Well over 1,000 species have been declared threatened or endangered since the ESA was enacted in 1973. Since then, only 27 species have been removed from the list – 27 out of over 1,000. Of the 27, seven were delisted because they went extinct. The Interior Department acknowledges that an additional nine were “data errors” and never should have been listed in the first place. The remaining eleven are officially listed as recoveries, yet the ESA cannot be credited with saving a single one. These species either never deserved to be listed, or recovered due to things beyond the ESA’s control. Thus, in some 25 years, the ESA has failed to recover a single species.

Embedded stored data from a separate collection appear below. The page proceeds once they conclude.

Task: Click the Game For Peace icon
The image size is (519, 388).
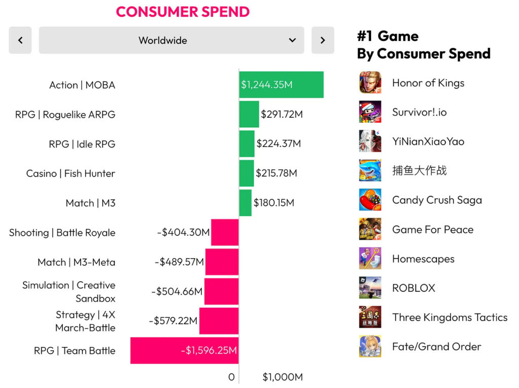Action: tap(370, 229)
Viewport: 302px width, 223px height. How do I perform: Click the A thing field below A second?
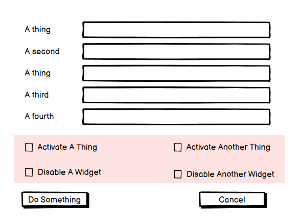point(176,73)
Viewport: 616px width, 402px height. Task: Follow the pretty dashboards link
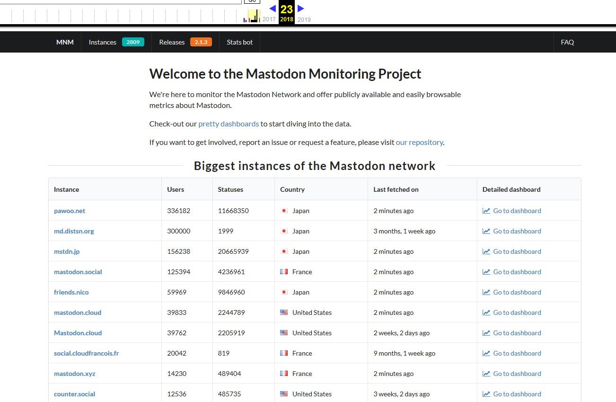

Given this terrible track record, ESA apologists have been scrambling for a way to rehabilitate the Act. This explains Babbitt’s efforts to convince landowners that federal land-use regulations under the ESA really are not so bad, even if they don’t help species. Over the past four years, Babbitt has developed a series of reforms, including “safe harbor” programs, “no surprises” policies, and regional habitat conservation plans, all of which are supposed to make the ESA landowner friendly, but actually strengthen the federal government’s grip on undeveloped land.
On May 5, Babbitt made his greatest effort to date to defend the ESA when he announced that 34 species would soon be delisted. Babbitt proclaimed that “we can now finally prove one thing conclusively: The Endangered Species Act works, period.” If only it were so.
None of these 34 species are any more of a testament to the ESA’s success than the previous 27 that have been delisted. Five of these species have gone extinct. Twelve more are data errors that should never have been put on the list, and another is not elegible to be taken off the endangered list, Babbitt’s proclamation notwithstanding.
None of the remaining 16 owe their success exclusively to the ESA’s federal land-use controls. Three were helped by banning the pesticide DDT, but that occurred in 1972, one year before the ESA became law. Another eight are plants, which are only subject to land-use controls on public lands, not on private property. The remaining five did not require the ESA’s regulations for recovery, and were helped by more traditional conservation techniques, such as the purchase, as opposed to regulation, of critical habitat.
For the past six years, private property advocates have called for reform of the ESA to eliminate federal land-use controls on private land. For six years, ESA apologists have proclaimed that such a law would not protect endangered species. Yet the ESA has recovered no species on private lands, while penalizing private landowners for good stewardship. Given the abysmal record of the current law, a non-regulatory incentive-based ESA would be a great improvement.